▸ Instruction: Output each line of the records below as one string in a JSON list, skipping blank lines and leaving out the pictures.

(Stored data entries)
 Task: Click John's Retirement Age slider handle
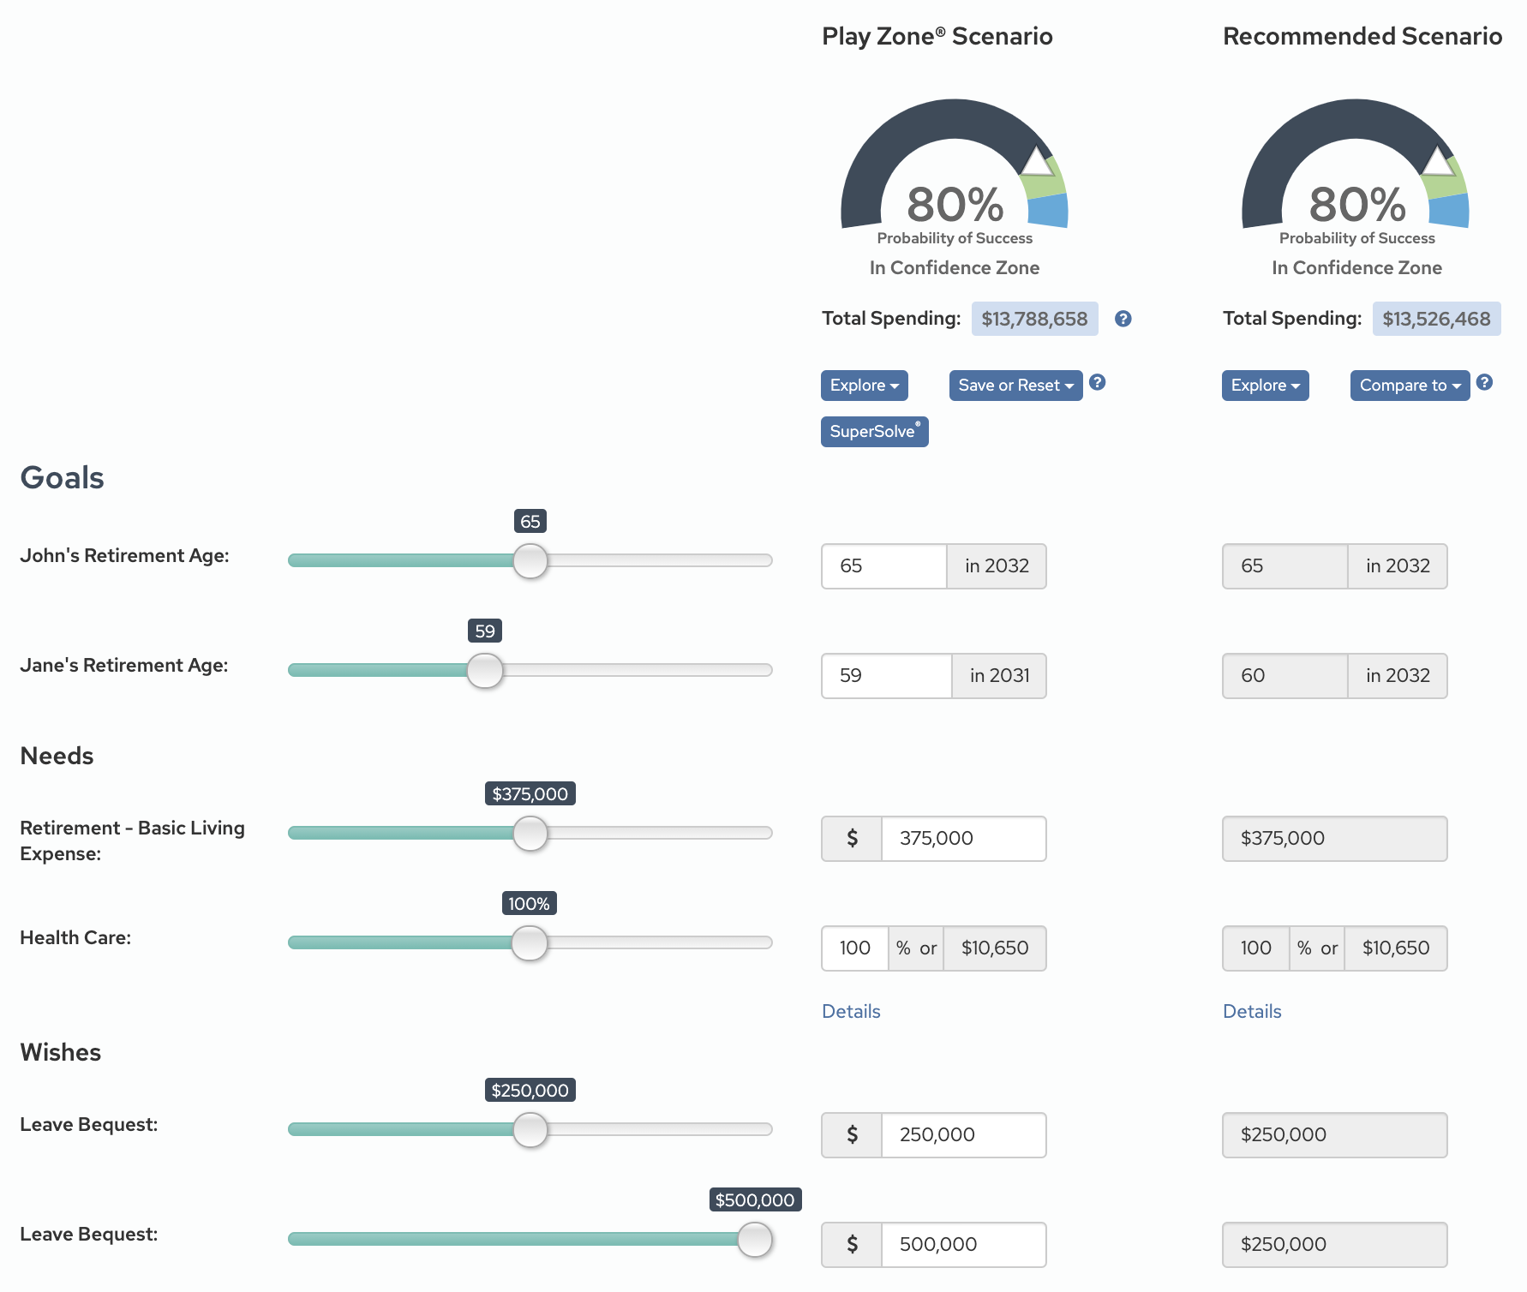point(530,561)
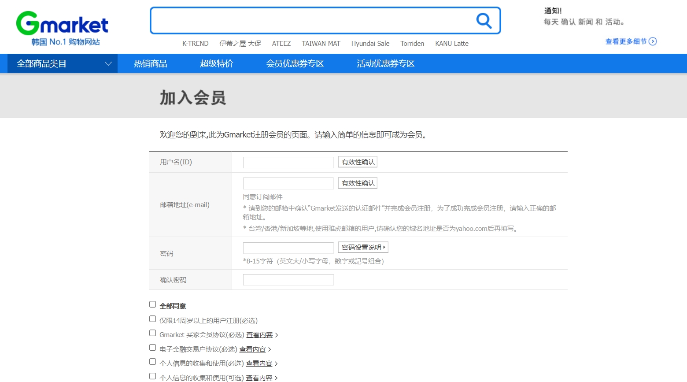Select the 热销商品 menu item

click(x=150, y=63)
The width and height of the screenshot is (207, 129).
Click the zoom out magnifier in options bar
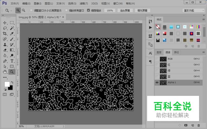point(25,11)
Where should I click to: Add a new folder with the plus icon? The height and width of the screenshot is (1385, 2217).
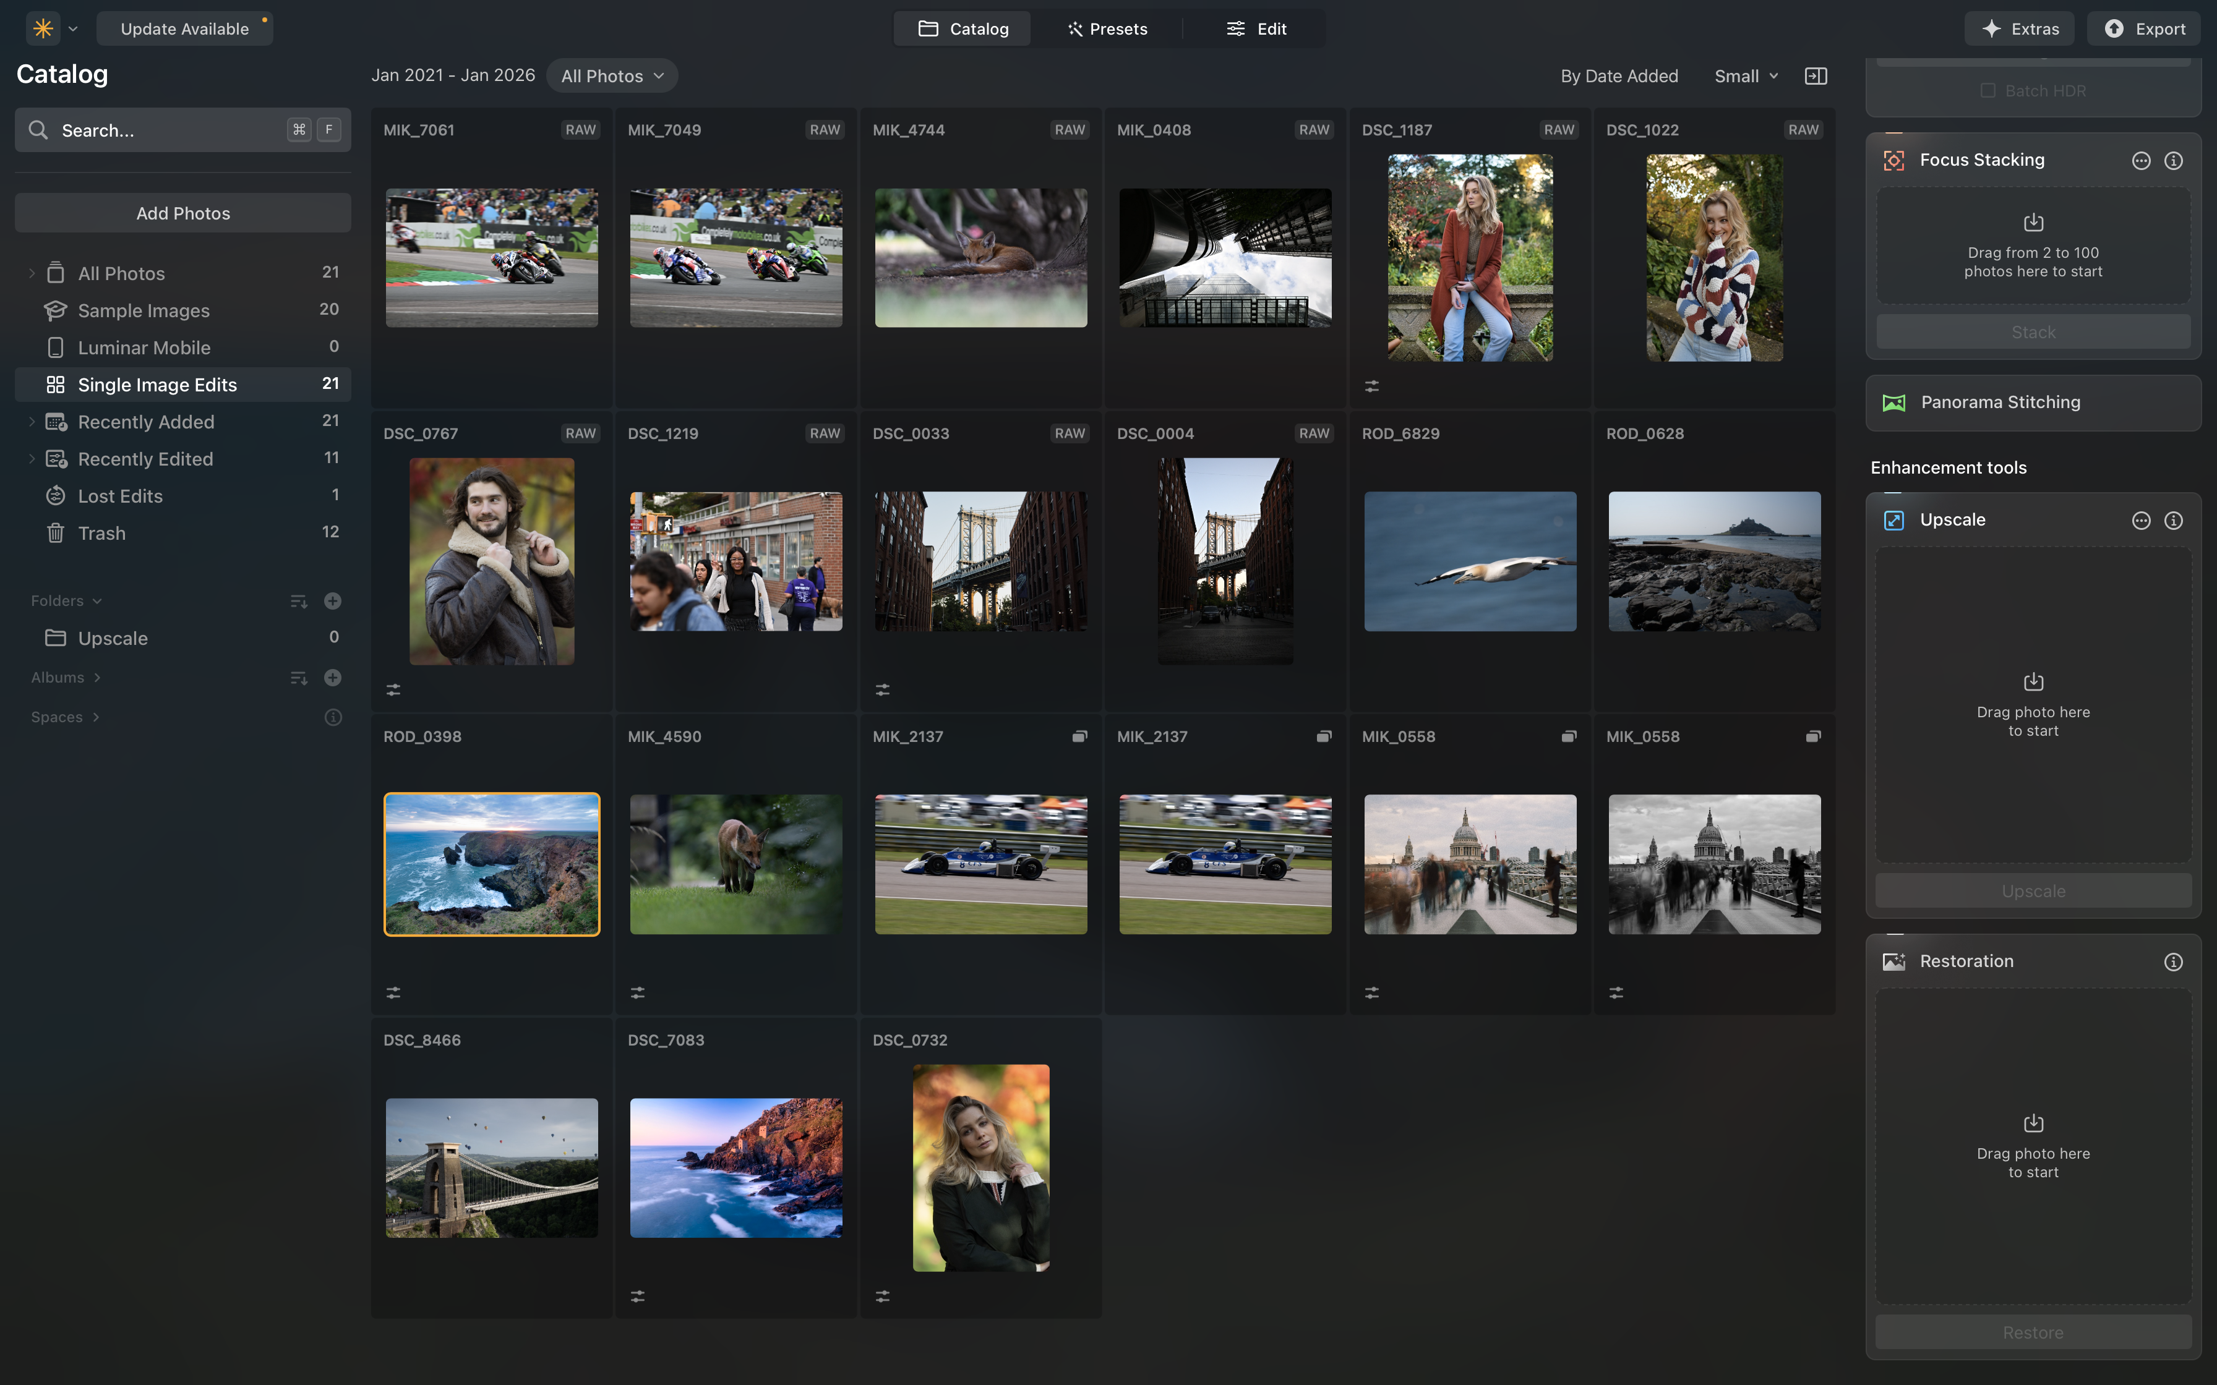[333, 601]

▸ Right answer:
[
  " Task: Click John's Retirement Age slider handle",
  "point(530,561)",
  "Select the 热销商品 menu item",
  "click(x=150, y=63)",
  "The width and height of the screenshot is (207, 129).",
  "Click the zoom out magnifier in options bar",
  "point(25,11)",
  "Where should I click to: Add a new folder with the plus icon? The height and width of the screenshot is (1385, 2217).",
  "[333, 601]"
]